# EXERCISE INSTRUCTIONS
Copies of all lines containing the string "Join" are needed from the data below.

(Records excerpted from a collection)
================

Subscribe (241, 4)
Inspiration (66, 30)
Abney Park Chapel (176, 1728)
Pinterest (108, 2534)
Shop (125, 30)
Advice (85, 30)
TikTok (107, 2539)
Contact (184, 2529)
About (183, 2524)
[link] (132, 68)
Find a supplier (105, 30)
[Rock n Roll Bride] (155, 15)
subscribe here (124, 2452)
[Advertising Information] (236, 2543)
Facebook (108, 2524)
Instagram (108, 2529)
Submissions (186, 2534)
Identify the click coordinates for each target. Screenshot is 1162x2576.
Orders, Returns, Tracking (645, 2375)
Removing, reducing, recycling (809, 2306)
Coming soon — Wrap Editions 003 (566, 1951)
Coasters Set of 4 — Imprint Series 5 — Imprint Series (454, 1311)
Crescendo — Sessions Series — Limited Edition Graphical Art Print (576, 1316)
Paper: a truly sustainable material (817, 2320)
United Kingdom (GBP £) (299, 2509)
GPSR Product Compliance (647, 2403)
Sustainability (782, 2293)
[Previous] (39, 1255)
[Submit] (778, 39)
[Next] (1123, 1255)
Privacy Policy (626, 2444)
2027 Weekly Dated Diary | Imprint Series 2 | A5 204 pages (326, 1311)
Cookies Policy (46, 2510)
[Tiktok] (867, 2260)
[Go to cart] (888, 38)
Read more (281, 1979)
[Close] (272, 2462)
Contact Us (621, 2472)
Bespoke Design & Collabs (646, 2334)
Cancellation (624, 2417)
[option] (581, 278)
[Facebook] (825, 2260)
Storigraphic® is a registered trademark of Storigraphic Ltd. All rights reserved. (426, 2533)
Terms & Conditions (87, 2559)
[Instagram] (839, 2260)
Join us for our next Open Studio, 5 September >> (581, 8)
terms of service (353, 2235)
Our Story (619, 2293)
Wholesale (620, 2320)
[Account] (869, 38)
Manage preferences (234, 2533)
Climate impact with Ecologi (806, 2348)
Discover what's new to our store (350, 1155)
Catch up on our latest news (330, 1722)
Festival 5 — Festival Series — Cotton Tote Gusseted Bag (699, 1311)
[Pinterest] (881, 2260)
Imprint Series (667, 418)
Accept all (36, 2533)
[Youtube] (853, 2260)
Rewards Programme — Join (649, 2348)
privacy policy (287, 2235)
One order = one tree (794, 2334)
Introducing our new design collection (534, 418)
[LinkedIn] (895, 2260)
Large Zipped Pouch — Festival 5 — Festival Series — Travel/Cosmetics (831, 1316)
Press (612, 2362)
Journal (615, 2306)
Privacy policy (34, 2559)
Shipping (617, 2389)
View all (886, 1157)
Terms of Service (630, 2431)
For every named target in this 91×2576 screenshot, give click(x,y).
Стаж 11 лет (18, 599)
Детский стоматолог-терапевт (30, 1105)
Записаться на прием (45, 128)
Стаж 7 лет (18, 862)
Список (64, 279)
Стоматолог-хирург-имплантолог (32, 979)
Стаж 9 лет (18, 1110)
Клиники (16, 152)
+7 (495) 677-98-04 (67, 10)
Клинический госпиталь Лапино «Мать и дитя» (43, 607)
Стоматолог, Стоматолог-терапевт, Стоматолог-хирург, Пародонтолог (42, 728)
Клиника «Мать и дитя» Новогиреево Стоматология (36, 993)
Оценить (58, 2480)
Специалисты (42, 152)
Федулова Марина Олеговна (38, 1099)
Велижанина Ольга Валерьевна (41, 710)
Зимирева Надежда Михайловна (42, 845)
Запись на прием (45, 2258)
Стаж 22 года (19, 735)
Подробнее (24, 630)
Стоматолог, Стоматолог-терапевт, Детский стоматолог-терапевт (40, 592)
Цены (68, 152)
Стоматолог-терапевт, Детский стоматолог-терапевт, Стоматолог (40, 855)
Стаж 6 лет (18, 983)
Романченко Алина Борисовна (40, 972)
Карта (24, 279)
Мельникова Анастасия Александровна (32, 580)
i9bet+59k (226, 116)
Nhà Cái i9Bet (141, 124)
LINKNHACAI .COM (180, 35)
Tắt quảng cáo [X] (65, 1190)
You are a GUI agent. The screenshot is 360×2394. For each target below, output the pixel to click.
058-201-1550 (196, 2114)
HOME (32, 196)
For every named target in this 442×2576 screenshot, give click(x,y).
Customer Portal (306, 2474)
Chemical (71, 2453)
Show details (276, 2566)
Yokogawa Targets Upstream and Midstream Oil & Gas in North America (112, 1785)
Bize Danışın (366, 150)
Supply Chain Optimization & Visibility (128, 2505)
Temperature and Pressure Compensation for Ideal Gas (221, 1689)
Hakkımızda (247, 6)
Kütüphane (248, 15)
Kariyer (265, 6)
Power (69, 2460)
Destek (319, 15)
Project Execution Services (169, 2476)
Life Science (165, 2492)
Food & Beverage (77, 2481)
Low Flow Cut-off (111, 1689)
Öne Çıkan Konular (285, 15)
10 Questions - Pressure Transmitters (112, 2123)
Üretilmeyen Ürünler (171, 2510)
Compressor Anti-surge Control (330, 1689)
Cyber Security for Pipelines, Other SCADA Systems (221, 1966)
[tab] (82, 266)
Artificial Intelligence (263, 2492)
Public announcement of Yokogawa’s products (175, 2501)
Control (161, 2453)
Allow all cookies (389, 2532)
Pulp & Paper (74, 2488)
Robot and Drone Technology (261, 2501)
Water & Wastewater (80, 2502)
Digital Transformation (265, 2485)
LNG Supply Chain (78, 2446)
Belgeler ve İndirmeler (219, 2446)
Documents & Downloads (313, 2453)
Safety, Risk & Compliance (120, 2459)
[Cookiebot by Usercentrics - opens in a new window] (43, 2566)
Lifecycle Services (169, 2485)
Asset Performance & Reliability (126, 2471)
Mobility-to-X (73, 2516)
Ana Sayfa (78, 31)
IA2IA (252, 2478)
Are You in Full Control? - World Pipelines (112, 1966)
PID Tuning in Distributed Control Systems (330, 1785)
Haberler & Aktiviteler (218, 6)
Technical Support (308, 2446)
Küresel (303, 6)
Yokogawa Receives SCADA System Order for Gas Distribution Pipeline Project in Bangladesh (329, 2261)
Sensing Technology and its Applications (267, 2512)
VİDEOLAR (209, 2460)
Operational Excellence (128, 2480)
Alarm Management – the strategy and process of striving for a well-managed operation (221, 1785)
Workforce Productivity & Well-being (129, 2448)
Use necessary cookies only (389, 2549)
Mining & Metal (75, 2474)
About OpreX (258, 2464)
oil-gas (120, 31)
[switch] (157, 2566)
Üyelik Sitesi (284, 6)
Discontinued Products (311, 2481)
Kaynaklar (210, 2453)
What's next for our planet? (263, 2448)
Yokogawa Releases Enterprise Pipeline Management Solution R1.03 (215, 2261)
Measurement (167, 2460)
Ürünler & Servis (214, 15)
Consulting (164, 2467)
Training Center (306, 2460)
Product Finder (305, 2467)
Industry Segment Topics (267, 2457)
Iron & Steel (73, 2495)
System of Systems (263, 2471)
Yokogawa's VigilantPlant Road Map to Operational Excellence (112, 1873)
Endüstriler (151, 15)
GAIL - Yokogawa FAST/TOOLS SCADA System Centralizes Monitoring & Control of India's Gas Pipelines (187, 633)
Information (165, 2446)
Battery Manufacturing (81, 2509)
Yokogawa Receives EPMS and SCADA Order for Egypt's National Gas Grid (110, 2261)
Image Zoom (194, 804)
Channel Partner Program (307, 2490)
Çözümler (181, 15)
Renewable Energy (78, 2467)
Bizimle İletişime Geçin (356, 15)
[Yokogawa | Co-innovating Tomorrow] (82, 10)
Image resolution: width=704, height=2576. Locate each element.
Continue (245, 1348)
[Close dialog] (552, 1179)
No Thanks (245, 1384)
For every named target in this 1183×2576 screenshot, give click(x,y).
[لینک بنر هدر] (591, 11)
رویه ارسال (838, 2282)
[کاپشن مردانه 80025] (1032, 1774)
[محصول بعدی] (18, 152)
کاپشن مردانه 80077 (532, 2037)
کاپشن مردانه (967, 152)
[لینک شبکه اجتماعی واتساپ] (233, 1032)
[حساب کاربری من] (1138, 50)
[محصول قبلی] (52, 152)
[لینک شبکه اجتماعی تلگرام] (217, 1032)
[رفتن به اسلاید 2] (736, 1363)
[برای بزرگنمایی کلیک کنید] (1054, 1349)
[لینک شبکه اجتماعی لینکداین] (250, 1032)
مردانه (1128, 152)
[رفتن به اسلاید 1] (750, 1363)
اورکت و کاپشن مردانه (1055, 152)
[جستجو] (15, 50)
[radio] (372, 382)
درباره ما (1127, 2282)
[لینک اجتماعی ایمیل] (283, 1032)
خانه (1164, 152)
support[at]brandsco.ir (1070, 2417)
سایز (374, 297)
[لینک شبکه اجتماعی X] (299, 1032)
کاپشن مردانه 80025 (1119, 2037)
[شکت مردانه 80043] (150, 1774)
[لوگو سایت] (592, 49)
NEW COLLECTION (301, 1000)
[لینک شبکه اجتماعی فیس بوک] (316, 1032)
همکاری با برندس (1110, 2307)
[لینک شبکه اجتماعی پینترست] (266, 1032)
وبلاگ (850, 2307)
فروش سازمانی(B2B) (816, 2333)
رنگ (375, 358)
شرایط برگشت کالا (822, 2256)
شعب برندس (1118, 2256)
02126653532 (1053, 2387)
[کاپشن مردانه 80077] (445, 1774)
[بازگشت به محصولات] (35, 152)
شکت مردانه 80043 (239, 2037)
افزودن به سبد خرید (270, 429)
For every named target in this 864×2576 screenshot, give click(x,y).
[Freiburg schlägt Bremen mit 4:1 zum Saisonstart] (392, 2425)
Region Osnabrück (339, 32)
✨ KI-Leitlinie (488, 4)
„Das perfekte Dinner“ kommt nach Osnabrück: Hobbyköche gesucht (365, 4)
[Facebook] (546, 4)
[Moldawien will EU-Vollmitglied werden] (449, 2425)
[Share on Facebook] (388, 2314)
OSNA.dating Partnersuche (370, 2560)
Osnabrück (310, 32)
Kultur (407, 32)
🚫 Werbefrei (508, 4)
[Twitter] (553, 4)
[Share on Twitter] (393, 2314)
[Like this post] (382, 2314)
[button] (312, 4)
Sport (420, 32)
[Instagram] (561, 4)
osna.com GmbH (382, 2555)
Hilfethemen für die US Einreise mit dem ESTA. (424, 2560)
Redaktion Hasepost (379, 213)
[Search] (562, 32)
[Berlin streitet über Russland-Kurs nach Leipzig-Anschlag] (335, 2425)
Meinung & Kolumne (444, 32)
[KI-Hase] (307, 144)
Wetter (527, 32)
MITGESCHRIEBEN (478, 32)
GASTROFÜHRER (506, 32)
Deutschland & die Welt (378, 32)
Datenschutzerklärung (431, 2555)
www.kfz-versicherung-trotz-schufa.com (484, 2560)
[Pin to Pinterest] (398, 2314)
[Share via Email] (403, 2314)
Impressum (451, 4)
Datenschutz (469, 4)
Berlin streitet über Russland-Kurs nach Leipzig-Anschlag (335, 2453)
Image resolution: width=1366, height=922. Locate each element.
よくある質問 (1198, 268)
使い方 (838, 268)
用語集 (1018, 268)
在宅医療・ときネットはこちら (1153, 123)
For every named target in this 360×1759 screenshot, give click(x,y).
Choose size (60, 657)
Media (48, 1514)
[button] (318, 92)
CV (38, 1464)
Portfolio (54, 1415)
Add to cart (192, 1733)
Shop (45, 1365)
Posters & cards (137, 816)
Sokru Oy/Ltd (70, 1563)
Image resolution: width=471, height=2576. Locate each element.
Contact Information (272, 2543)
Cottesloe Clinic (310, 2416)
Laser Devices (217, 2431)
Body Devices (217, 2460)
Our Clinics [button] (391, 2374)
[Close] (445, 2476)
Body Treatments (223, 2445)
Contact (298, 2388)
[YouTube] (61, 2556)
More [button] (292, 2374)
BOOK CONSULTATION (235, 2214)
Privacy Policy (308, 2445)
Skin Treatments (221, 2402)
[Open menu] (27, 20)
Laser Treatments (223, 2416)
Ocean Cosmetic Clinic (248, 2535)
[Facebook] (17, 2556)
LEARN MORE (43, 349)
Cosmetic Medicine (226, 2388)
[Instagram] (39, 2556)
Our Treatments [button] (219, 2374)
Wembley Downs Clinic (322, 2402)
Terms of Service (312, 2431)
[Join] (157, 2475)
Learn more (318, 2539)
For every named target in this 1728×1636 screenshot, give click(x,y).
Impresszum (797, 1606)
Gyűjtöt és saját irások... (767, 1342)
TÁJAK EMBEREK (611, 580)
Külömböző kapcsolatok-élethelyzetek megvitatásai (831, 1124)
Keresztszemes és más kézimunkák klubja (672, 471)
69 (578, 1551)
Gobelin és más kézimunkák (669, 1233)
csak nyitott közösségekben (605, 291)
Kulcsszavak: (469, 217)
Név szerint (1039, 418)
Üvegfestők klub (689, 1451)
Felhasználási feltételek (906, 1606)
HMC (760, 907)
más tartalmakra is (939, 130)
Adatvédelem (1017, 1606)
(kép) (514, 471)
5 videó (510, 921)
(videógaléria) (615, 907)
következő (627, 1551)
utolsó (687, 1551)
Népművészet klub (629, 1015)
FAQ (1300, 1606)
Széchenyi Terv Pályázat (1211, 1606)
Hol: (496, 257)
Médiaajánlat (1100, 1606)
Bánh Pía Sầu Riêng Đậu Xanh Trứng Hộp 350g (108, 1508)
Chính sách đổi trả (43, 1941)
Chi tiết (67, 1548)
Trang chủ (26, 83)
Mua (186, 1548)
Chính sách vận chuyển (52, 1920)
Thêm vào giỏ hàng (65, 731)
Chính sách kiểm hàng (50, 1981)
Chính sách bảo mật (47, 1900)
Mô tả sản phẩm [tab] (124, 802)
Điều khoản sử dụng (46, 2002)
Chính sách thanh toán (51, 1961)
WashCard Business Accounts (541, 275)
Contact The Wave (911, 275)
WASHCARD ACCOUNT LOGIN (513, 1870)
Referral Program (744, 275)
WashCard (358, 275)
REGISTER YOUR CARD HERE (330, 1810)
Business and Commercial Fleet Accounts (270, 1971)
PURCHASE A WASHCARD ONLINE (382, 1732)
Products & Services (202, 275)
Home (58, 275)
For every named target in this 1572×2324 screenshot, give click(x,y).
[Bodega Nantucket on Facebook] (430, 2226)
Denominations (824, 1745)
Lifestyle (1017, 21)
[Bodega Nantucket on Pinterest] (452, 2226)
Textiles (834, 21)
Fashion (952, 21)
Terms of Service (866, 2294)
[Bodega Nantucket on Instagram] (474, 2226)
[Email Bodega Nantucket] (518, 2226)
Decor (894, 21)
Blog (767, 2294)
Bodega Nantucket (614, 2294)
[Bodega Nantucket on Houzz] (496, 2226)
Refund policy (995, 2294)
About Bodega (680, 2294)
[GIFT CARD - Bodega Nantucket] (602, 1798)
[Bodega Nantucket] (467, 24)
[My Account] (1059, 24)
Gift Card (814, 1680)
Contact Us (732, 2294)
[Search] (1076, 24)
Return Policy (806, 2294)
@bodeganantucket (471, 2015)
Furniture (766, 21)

================

# RESPONSE AREA
Join us for our next Open Studio, 5 September >> (581, 8)
Rewards Programme — Join (649, 2348)
[Join] (157, 2475)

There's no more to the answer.